The fundamentals have shifted. When asked where the most time goes during incident response, only 3% of teams pointed at detection. Investigation alone consumed 34%. Another 21% named investigation plus action, and 5% named detection plus investigation. Add the 15% who said all stages, and 75 of 100 respondents name investigation as a critical chokepoint.
The reason is a data problem, not a lack of AI tooling. When asked where their incident response breaks down most often, 43% named getting to the right data as the single biggest friction point. Another 20% said both data and people. Only 4% said making the actual decision was the hard part. By a wide margin, the bottleneck is access, not judgment.
That data friction has a measurable cost. Of the 70 respondents who described some level of data fragmentation in their environment, 70% said it slows their team by hours during incidents. Another 11% said hours to days. Only 6% kept the slowdown at minutes.
AI has proven itself at the alert stage, where pattern recognition is the job. The next unlock is giving AI the same data context a human investigator would build by hand: logs, traces, metrics, and security signals in one place. A smarter model alone won't get teams there.
Forty-two percent of respondents describe their AI governance as lagging behind the pace their teams want to deploy. Eighteen percent say their governance is solidly keeping pace. Eleven percent describe it as moderate or mixed. The remaining 28% gave answers too qualified to bucket cleanly, but the dominant signal across the open responses is that policy is moving slower than practice.
That gap shows up in what teams worry about. When asked which side of the AI risk equation keeps them up at night more, 38% picked internal risk (shadow AI, data leakage, AI outputs they can't fully trust) and 38% picked external (attackers using AI to move faster). Another 21% said both equally. The two have functionally converged.
The substance of the internal worries is consistent across the open responses. Unauthorized models being used by employees. Sensitive data flowing into public models. AI-generated outputs that look authoritative and aren't. These are the risks created by an organization's own AI adoption, and they're now arriving faster than the controls being built to manage them.
External attackers have always evolved faster than defenses. The new wrinkle is that an org's own AI deployments now generate risk at the same speed. Without unified visibility into what AI agents are doing on both sides of the perimeter, security leaders are betting their governance gap stays small.
Among the 87 respondents who gave a numeric tool count, the median team works across 9 security and observability tools. Thirty-three percent run between 10 and 14. Eleven percent run 15 or more. The "one big platform" world isn't where most enterprises live.
The split between security and engineering tooling makes the fragmentation worse. Forty-seven percent of teams say their security tools and their DevOps or engineering tools are on completely separate stacks. Another 5% describe partial integration. Only 29% are on the same platform.
That fragmentation has a quantifiable bite. Among the 85 respondents who gave a numeric estimate, the median answer to "what share of security incidents get missed or delayed because of gaps between security tools and observability data" was 15%. The mean was 16%. About 18% of these respondents put the number at one in four incidents or worse.

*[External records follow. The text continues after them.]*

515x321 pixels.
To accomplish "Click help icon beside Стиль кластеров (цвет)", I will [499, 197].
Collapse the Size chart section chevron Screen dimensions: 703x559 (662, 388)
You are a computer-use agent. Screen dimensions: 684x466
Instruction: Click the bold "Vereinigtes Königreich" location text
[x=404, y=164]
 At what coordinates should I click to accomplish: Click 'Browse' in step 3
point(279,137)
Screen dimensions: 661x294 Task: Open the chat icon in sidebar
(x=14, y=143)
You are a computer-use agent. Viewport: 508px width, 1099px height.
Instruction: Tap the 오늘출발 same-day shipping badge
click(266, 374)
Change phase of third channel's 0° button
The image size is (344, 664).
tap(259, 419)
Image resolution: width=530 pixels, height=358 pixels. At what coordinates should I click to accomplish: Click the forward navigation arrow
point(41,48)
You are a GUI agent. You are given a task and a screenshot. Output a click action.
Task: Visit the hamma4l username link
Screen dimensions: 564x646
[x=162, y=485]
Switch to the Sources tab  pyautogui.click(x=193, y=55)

Tool sprawl is more than a cost or efficiency problem. At its core, it's a measurement problem. Once 15% of incidents are slipping through the cracks between systems, the question stops being how to add AI on top of this stack and becomes what data the AI never got to see in the first place.
Twenty-five percent of respondents are already using agentic AI in their security work. Fifty-five percent are actively exploring it. Three percent aren't using it yet but plan to evaluate. Only 3% have ruled it out for now. Agentic security is a near-universal item on the roadmap.

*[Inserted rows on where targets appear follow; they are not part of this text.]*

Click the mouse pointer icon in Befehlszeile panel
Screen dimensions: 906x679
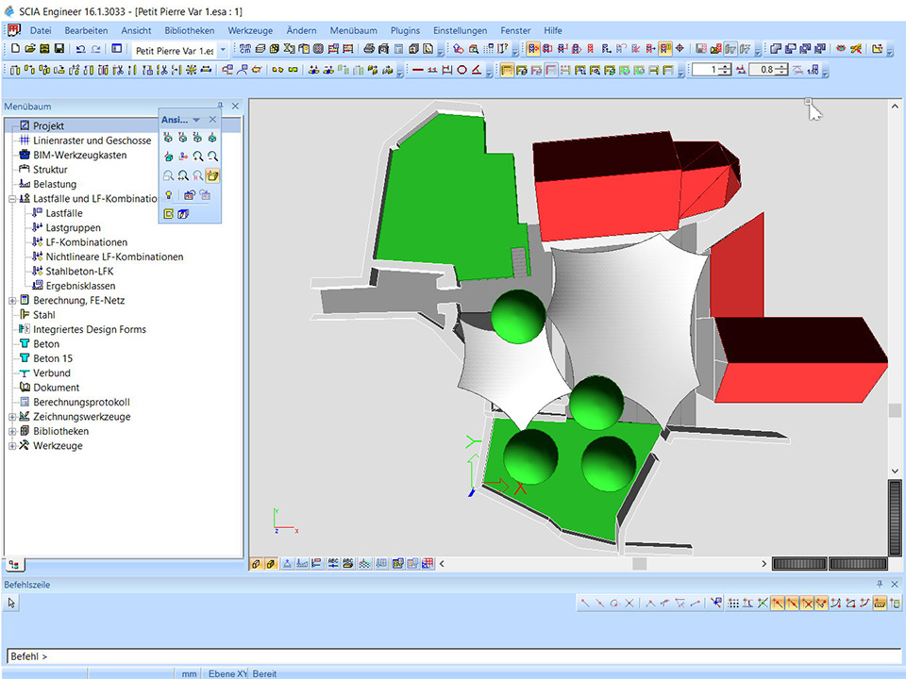coord(12,603)
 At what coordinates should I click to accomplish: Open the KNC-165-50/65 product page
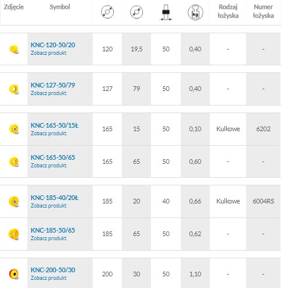[x=53, y=157]
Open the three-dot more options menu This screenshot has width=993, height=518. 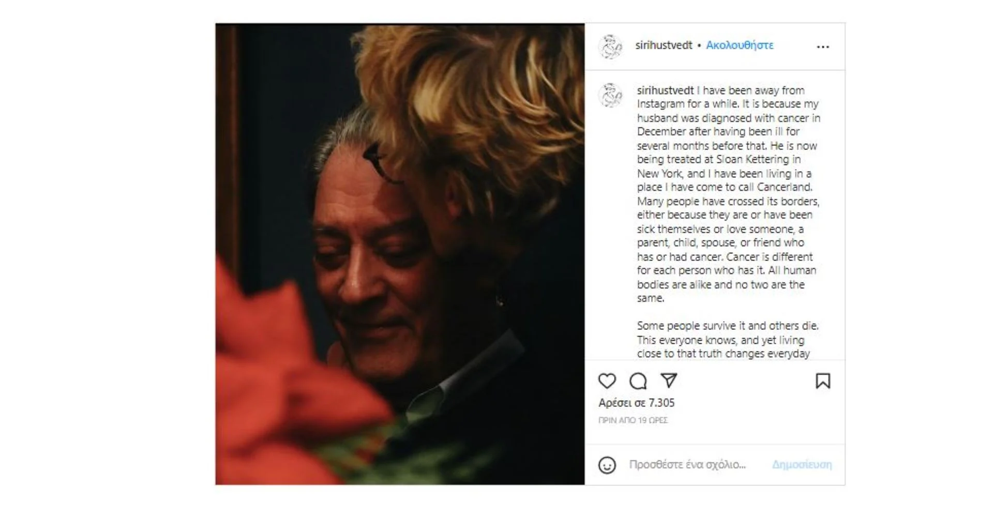coord(823,47)
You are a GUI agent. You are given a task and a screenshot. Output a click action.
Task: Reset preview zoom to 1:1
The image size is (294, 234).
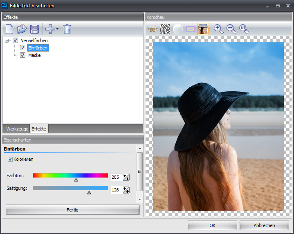coord(244,29)
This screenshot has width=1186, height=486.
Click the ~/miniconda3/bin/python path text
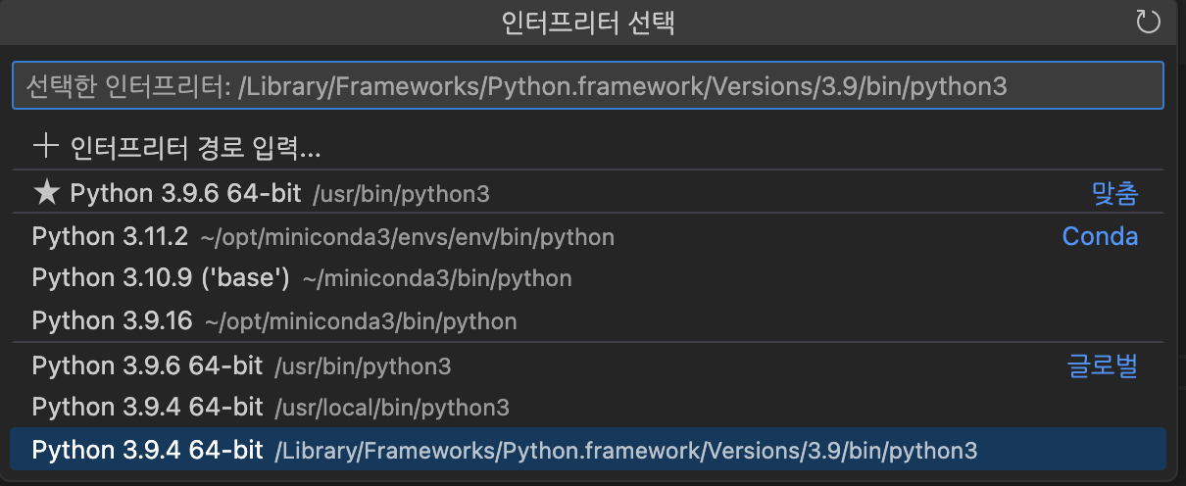(x=436, y=279)
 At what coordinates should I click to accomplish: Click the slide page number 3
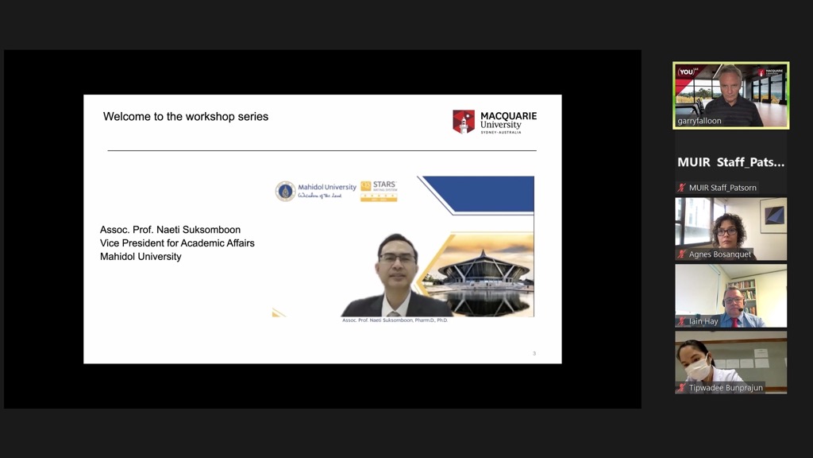click(x=534, y=353)
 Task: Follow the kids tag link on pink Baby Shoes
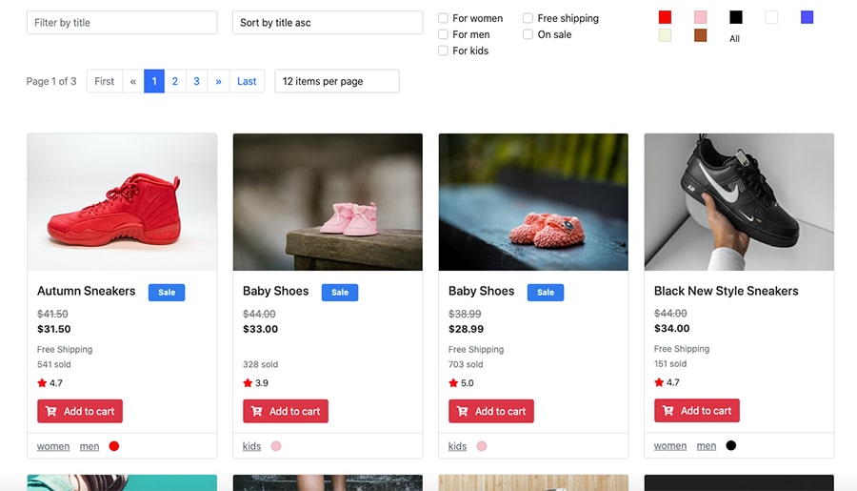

What teams want before granting agents real autonomy is consistent. Asked for the single most important thing that has to be in place, 28% named human-in-the-loop approval as the top guardrail. 16% named audit trails and visibility into what the agent is doing. 12% named governance and policy. 8% named data quality and context.
When asked specifically whether unified visibility (across both security and observability data, with full audit trails and telemetry) would change their comfort level with AI autonomy, 39% said yes outright. Another 30% said it plays a meaningful role alongside other safeguards. Only 18% said comfort comes purely from limiting what the agent is allowed to do.
Teams ready to grant agentic AI real autonomy still want guardrails. What's specific about this moment is that they want guardrails they can verify in real time. Audit trails, telemetry, and unified visibility across both security and observability data are the prerequisites that make "human in the loop" workable at machine speed.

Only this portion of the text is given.